Après qu’un vent de panique ait été créé par l’avis de la Cour de cassation du 26 juin 2012, la Cour de cassation, par assemblée plénière, avait remis un peu plus de quiétude dans la question de la communication de pièces dont l’article 906 nous dit qu’elle doit être simultanée.

Avait ainsi été mis en avant le « temps utile », notion permettant toute interprétation.

Un arrêt du 6 décembre 2018 de la Cour de cassation nous apporte une intéressante réponse sur ce qu’est le temps utile (Civ. 2e, 6 décembre 2018, n° 17-17.557).

Des pièces avaient été communiquées la veille de la clôture de l’instruction, et la partie soutenait ne pas avoir pu s’expliquer sur cette communication tardive.

Le pourvoi reposait sur les articles 15 et 16 du CPC.

Pour la Cour de cassation, ces pièces ayant été communiquées la veille de la clôture de l’instruction, elles ne l’ont pas été en temps utile, de sorte que c’est à raison que la Cour d’appel les a écartées des débats. Précisons ici qu’il ne s’agit d’une irrecevabilité, puisque la communication est antérieure à la clôture. Nous relevons souvent à cet égard que les parties demandent l’irrecevabilité, à tort, cette irrecevabilité ne pouvant être prononcée au regard de l’article 783 du CPC qui interdit toute communication après la clôture de l’instruction.

La Cour de cassation se prononce sur cette communication en considération du temps utile.

Il faudra donc invoquer cette notion pour demande que des pièces soient écartée des débats.

Par ailleurs, cet arrêt est aussi intéressant en ce qu’ils dissocient les conclusions et les pièces, ce qui peut paraître assez étonnant.

En effet, c’est précisément parce que pièces et conclusions sont indissociables que l’irrecevabilité des conclusions 909 – et maintenant 905-2 – entraîne l’irrecevabilité des pièces.

Mais ici, il est dit qu’il importe peu que les conclusions soient recevables. Cette recevabilité des conclusions ne rend pas, de ce seul fait, recevable les pièces dont elles pourraient être le support.

Par conséquent, des conclusions peuvent être considéré comme « recevables » ou régularisées dans le respect des articles 15 et 16 du CPC, alors que les pièces communiquées tardivement seront écartées des débats.

 

2 Comments on “La communication en temps utile

  1.  by  koukezian

    Mon Cher Confrère,

    S’agissant de la communication des pièces, doit-elle également respecter le délai de trois mois pour être communiqué à la partie adverse via le RPVA ou peut-on adresser par la suite, par simple mail, nos pièces à l’avocat de la partie adverse (en temps utile) puis à la Cour, le jour de l’audience, en les communicant au sein de notre dossier de plaidoirie ?

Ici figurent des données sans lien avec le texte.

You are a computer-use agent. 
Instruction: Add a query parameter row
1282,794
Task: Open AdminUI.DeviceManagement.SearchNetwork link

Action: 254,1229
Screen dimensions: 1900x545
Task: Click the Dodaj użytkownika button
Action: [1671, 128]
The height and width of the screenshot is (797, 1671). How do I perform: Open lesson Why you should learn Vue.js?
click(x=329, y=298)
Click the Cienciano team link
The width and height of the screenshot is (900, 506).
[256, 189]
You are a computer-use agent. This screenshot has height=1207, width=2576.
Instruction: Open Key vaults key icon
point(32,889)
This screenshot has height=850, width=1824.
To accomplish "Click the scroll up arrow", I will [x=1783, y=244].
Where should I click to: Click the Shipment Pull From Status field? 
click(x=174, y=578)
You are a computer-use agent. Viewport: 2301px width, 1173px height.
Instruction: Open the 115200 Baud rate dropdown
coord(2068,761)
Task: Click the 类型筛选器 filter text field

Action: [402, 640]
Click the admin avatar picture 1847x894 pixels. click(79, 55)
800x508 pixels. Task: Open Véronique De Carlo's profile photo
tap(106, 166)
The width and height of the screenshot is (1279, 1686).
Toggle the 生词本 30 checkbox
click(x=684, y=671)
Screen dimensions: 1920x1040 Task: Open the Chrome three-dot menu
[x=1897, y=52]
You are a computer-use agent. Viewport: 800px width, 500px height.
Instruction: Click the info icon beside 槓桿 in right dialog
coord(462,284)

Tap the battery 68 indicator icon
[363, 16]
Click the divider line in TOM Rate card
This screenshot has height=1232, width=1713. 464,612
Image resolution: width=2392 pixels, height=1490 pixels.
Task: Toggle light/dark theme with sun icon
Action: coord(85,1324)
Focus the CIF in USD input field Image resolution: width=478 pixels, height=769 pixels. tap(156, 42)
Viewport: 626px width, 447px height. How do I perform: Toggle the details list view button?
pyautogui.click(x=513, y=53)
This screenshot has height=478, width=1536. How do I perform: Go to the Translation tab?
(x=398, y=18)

    En vous remerciant pour votre réponse,

    VBDC.

    •  by  Christophe LHERMITTE

      Mon cher confrère,

      Pour la communication des pièces, c’est sans contraintes particulières.

      Pas de délai, si ce n’est le « temps utile ».

      Et vous les communiquer comme bon vous semble à l’avocat de la partie adverse.

      Quant à la cour, pas de communication, juste une copie des pièces 15 jours avant l’audience dans le cadre du 912, et éventuellement une reprise des pièces à l’audience mais cela peut faire double emploi avec le 912, sauf s’il y a des pièces en original à remettre à la cour.